The glimmers of life as a Housemartin described by Cullimore encouraged me to read Mike Pattenden’s 1999 book, Last Orders at the Liars’ Bar, which is advertised as the biography of The Beautiful South but which focuses on the career of Paul Heaton and therefore covers in detail the successes of the earlier band. This is Pattenden’s description of Cullimore at the time Paul Heaton first met him:
Tall for his age and a wearer of heavy rimmed specs, Stan was a proto geek, a fact accentuated by his obvious intelligence and penchant for behaving in a manner generally described as zany.
Most accounts agree that Paul Heaton is a very complex character, but whatever the bandmembers’ individual quirks, Pattenden is clear about The Housemartins’ appetite for hard work. They were, he says, “tireless self-promoters”, who set up an office called The House of Strangeness to maintain the mailing lists and distribute self-effacing t-shirts and badges proclaiming that the band were “Quite Good”. When Cullimore asserts in his book that we must fight for fame, this is the voice of experience. You’re unlikely to get to the top without a struggle, and that’s a lesson that never goes out of date.
After finishing the two books I dug out my copy of The Housemartins’ first LP, London 0, Hull 4. When I listened to it, what struck me was how tight the band sounded; this really was an outfit who’d cut their teeth – and probably eroded them too, judging by the way they paid for their travel – at sparsely-attended gigs across the country.
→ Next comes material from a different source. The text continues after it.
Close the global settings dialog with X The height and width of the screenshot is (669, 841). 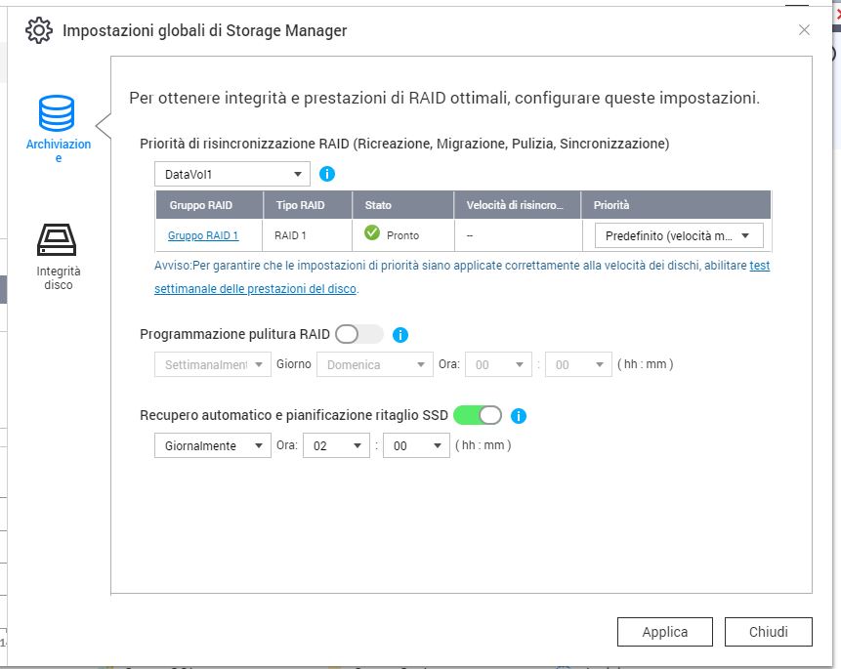pyautogui.click(x=804, y=30)
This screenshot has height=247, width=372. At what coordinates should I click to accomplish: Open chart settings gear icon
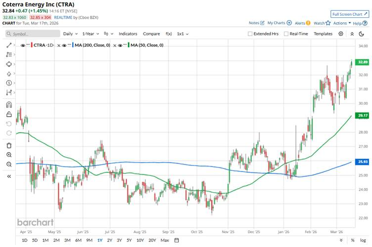[x=341, y=34]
Cullimore may have been a ‘chunkety-chunk’ guitarist, but his rhythm playing is an improbably good match for the frontman’s soulful delivery. And I’d forgotten how much of a contribution Heaton made to their sound, and how distinctive his voice and lyrics remain to this day.
Not long after the end of The Housemartins, Stan Cullimore decided that he didn’t want to pursue the pop life any longer. In the last part of Fighting for Fame he talks about “very contented ex-popstars”, and cheerfully counts himself among their number. I’m glad he found happiness and success elsewhere, and if in five years’ time some other popstar currently enjoying a moment in the sun – let’s say Olly Murs, just to keep The X-Factor comparision alive to the last paragraph – can map out the route to fame for us with as much charm and as little bitterness, then I’ll say hurrah to that. But for now, let’s bow our heads and give thanks for the glorious achievements of The Housemartins. Are you ready?